About a year ago, curious about loose leaf teas, I did a search and came across Teas Etc, a shop located in Lake Worth, the very town I lived in. From reading their pages, it seemed like they were primarily into the mail order business, but if you called ahead, you could visit their facility.
I never did get around to visiting their facility. Nor ordering teas from them.
Fast forward to earlier this week. I decided to take the plunge and visit their facility, since I'm up in that area (roughly—give or take a few miles) anyway on Thursdays. I check, and oh—they've moved to a new facility in West Palm Beach (at least, new to me). And surprise! It's just around the corner from where Wlofie lives!
I called to arrange an appointment. They're primarily a mail order company, but they don't mind people coming by, but since they're out of the way, kind of, they like to make sure they have whatever tea you want in stock so they can package it. Their Mandarin Orange Sencha was the tea I was primarily interested in trying, and yes, they did have it in stock. I ordered 3 oz. worth.
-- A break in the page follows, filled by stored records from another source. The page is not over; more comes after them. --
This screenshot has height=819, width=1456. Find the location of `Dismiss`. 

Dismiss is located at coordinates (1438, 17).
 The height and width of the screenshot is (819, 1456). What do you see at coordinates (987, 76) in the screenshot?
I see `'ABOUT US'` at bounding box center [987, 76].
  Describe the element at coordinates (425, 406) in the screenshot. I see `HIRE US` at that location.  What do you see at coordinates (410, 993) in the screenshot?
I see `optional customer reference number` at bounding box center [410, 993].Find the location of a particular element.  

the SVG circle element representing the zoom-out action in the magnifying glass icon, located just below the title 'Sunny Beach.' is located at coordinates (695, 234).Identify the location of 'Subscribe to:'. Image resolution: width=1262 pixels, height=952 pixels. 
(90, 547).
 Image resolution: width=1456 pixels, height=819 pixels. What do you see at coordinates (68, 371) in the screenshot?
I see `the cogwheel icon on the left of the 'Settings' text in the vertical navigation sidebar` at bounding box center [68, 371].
After the Weekly Company Meeting™ (which is in the area), I picked up Wlofie and we headed over to Teas Etc. Not terribly difficult to find, but I did have to look carefully for their small sign in the window of the industrial warehouse they're located in. We walked in, I mentioned my order, and one of the employees (and I regret I didn't get his name) retrieved my order.
I guess they don't get many people there, because after that, he lead Wlofie and me to the Order Fullfillment Department on a type of tour. He pointed out a large rack of 1oz packages of all their teas and started tossing a few my way.
“Here,” he said, tossing an ounce of Lemon Ginger Snap (retails for $5.95), “try this, it's our most popular blend right now. And this,” tossing me a 1oz package of Groovy Green ($4.95), “is quite good too. Anything else you like?”
I was still trying to process the $10 dollars of free tea when Wlofie piped in. “You really enjoy Black Currant.”
“Here you go,” the employee said, tossing a 1oz package of Black Currant my way (and it isn't even listed in their website). “What about you?” This was directed at Wlofie.
“I like Black Currant too,” Wlofie said, catching a 1oz package of same.
“What about Earl Grey? You like that,” I said. Wlofie then caught a 1oz package of Earl Grey.
“And here's a price list for each of you,” he said, handing us each a five sheet pricing guide. “Anything else I can get you?”
Assured that we had everything, he took us back into the warehouse section, filled with huge 50 pound bags of tea stacked high, as he told us how their operation works (primarily through mail order, and the owner regularly goes to the Far East to buy their teas).
Both Wlofie and I were impressed with the level of customer service shown. And now that I've tried the Mandarin Orange Sencha, I can say it's quite good hot. I'll have to try it on ice to see how it holds up.
(The teapot pictured above I bought this evening at a tea shop at the mall. Cast iron, and, while a bit pricy, it'll last forever. The design motif is “The Year of the Rooster” (which I was born under) and besides, it looks like early American folk art, which I typically like.)